New Delhi: In a bid to tap opportunities outside India, the state-owned Power Grid Corp. of India Ltd (PGCIL) plans to set up a subsidiary along the lines of ONGC Videsh Ltd, the overseas arm of oil and gas explorer and producer Oil and Natural Gas Corp. Ltd (ONGC).
“We have already formed an international business development wing headed by an executive director, and have plans to set up an office in West Asia to start with,” said a top PGCIL executive, who did not want to be identified. The executive added that the move was a precursor to forming an overseas arm that would eventually be spun off as a subsidiary.
The company is looking at entering Africa, Central and West Asia, and the Indian subcontinent
PGCIL has had global aspirations for some time, but hasn’t been able to make much headway. “This will be a new approach to our overseas expansion after we failed in our earlier overseas endeavours,” the executive said, referring to the company’s failure in acquiring the Philippines’ power transmission network National Transmission Corp.
The company abandoned that plan after one of its financial partners dropped out. The project was later awarded to a Chinese consortium.

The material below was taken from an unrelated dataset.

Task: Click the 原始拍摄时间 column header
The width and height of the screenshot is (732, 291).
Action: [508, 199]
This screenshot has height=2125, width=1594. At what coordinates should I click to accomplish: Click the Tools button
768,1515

Several state-owned Indian companies that operate in the energy sector have global ambitions. ONGC has investments in 26 hydrocarbon blocks across 15 countries. Coal India Ltd’s international arm, Coal Videsh Ltd, plans to acquire coal blocks in Mozambique and India’s largest power generating company, NTPC Ltd, hopes to build power plants in Nigeria.
PGCIL’s overseas plans are part of the company’s larger strategy of establishing a presence in other countries by operating networks in them. It is looking at entering Africa, Central Asia, West Asia and India’s immediate neighbours in the subcontinent; the company is actively pursuing projects in Uganda, Tanzania, Nigeria, Kazakhstan, Tajikistan, Nepal, Bhutan, Sri Lanka and Myanmar for engineering and consulting. It also plans to leverage its association with the World Bank to expand its presence overseas, as reported by Mint on 8 May.

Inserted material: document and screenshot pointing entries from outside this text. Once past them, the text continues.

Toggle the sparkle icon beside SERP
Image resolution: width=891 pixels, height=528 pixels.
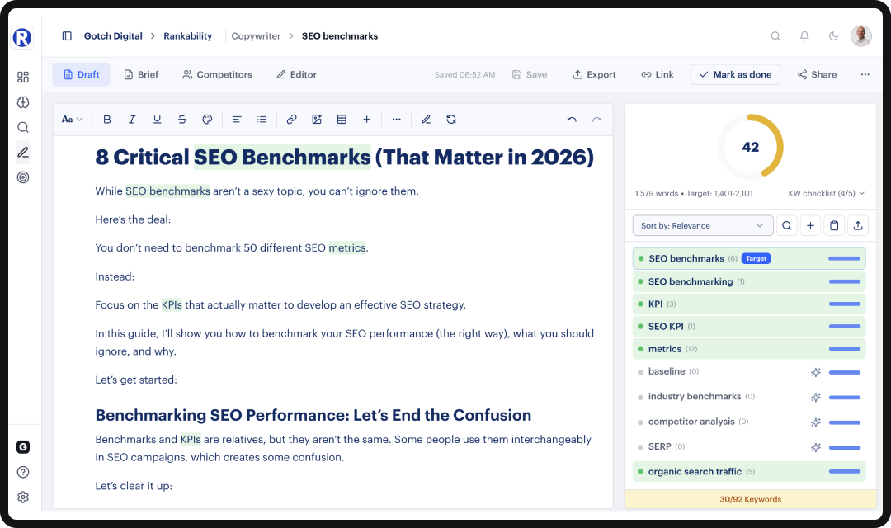(815, 446)
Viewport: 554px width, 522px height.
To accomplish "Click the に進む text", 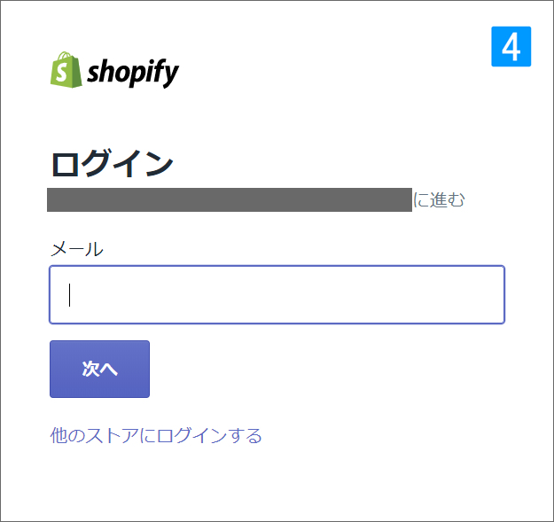I will 439,200.
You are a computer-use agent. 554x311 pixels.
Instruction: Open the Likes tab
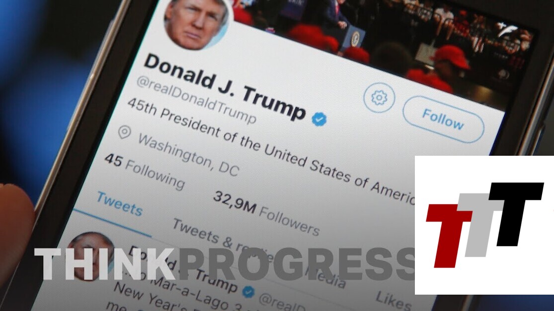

An equity analyst, however, wasn’t impressed with PGCIL’s global ambitions at a time when it is missing its domestic targets.
Madanagopal R., an equity research analyst at Centrum Broking Pvt. Ltd, said: “PGCIL will find it very difficult to achieve the 11th Plan targets... PGCIL will be better off to focus on achieving the Plan targets first.” India’s policy planning for government arms and companies is done once in five years and these plans are called five-year plans. The current Plan, the 11th in a series, runs up to 2012.
PGCIL owns and operates 69,500km of transmission lines and transmits around 45% of the power generated in the country through its network. It closed 2007-08 with a revenue of Rs4,700 crore and a net profit of Rs1,420 crore. It has a capital expenditure plan of Rs55,000 crore during the 11th Plan, of which it has already invested Rs6,615 crore in 2007-08.